Most importantly, we rely on our neighbors in the Las Vegas Valley to join us in the Healthy Brains Initiative by taking part in our many ongoing clinical trials. Without volunteers, our researchers could not do their work.

What Drives Me

People sometimes ask me if a personal connection to memory loss inspires my work. The answer is just the opposite.

As a young girl in China I spent much time with my grandmother. Her love, dignity, wisdom and wit gave me appreciation of elders. What my family calls “my old soul” led to me become a geriatric psychiatrist.

I have been fortunate to have an education and a career, things that were denied my grandmother. She came from a different time, when Chinese women endured “lotus feet,” a 1,000-year-old tradition of painfully binding young girls’ feet to keep them petite. This misguided symbol of social status left women disabled, with broken, twisted lumps for feet.
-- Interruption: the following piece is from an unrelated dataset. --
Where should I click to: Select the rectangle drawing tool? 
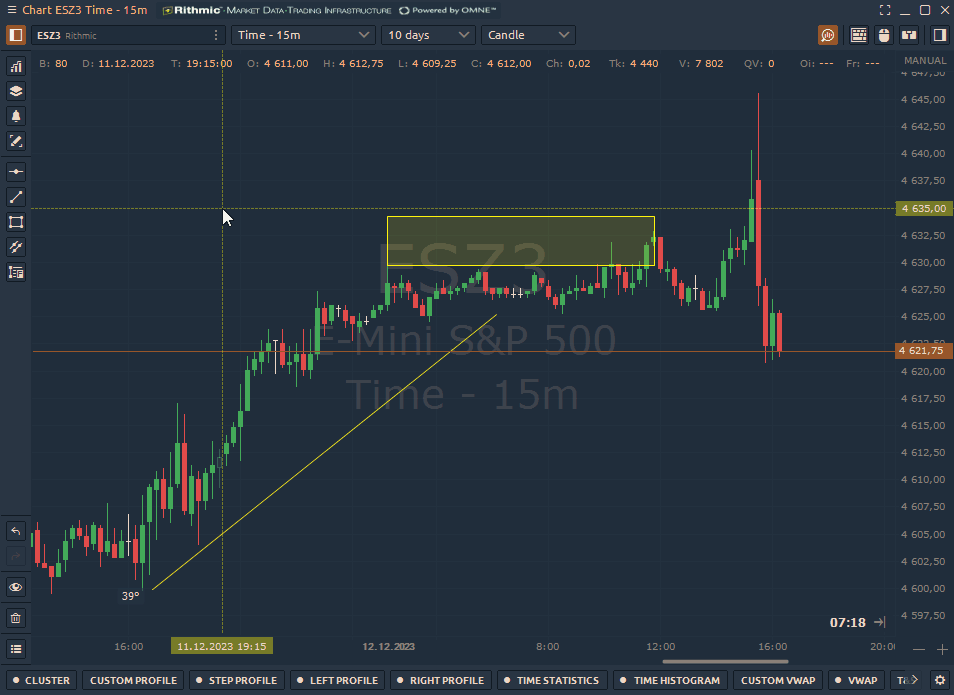(x=16, y=222)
My grandmother could barely walk and winced in pain with each step. Even though she is gone, I can still hear the contented sighs and see the smile when as a girl I would make her tea and massage her feet.

All of us have memories like that — ones we want to cherish forever. The goal of keeping those memories alive is why I do what I do.

Dr. Xue “Kate” Zhong heads the Healthy Brains Initiative at the Cleveland Clinic Lou Ruvo Center for Brain Health. She directs research and serves as an ambassador of brain health to the community.